The Gene Dance: What Can Genes Tell Us About Our Medical Futures?

Cheree Cleghorn | June 13, 2010

The FDA is looking at the consumer-direct sales of gene tests right now. Walgreens had planned to start selling them in stores but pulled back when the FDA raised questions about whether this needed to be an FDA-approved product. Other companies selling online tests also are in talks with the FDA, which came into this late. Now everyone’s trying to sort out what needs to be approved and what does not in the gene-testing business.

In this important story from The New York Times, you will read about the great expectations experts and elected officials had the day the decoding of the full human genome was announced. You will read how none of that promise has yet been delivered in the form of clinical treatments yet. Based on estimates at the time, these clinical treatments should have been appearing already.

Unlike a lot of other people who see testing one’s own genes as a consumer “right” for medical purposes, I think consumers/patients need to get this information with the assistance of trained health professionals who can tell them what the test results may mean.

As this story shows, whatever the gene report may say, its predictive powers fall woefully short. Why make yourself crazy over a risk which can change over time?

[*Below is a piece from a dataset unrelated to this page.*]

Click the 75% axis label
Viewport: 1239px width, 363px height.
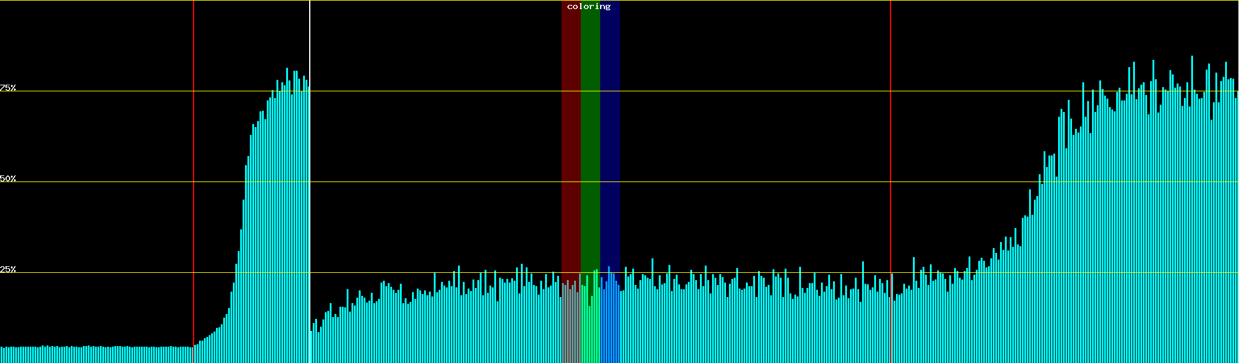(8, 88)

It made sense. Know your genes. You can plot a course to reduce risk. Know your genes. You will know where your ancestors really came from. How cool is that?

That is why there was so much buy-in for this before there was proof it could work. Common sense told us this should work.

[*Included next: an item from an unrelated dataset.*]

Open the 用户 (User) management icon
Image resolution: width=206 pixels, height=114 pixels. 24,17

So far, in scientific terms, knowing your genetic risk is not turning out to be a path to prevention—and most certainly not a sure path to prevention.

Except for fixed characteristics—eye color or height, for example—the rest of your genes are interacting with their environment. That environment includes your body and the world in which you live and work. This is a much more complicated risk dance, perhaps, than any of us understood at the time of the discovery. Genes mutate. Genetic risks often don’t turn into the disease as some expected.

This does not mean decoding the genome will not deliver better treatments in the future.

It does mean that the future is further off than scientists thought when the genetic code was cracked.

Do read the full story by Nicholas Wade. It is worth your time.

The New York Times

…”“Genomics is a way to do science, not medicine,” said Harold Varmus, president of the Memorial Sloan-Kettering Cancer Center in New York, who in July will become the director of the National Cancer Institute.”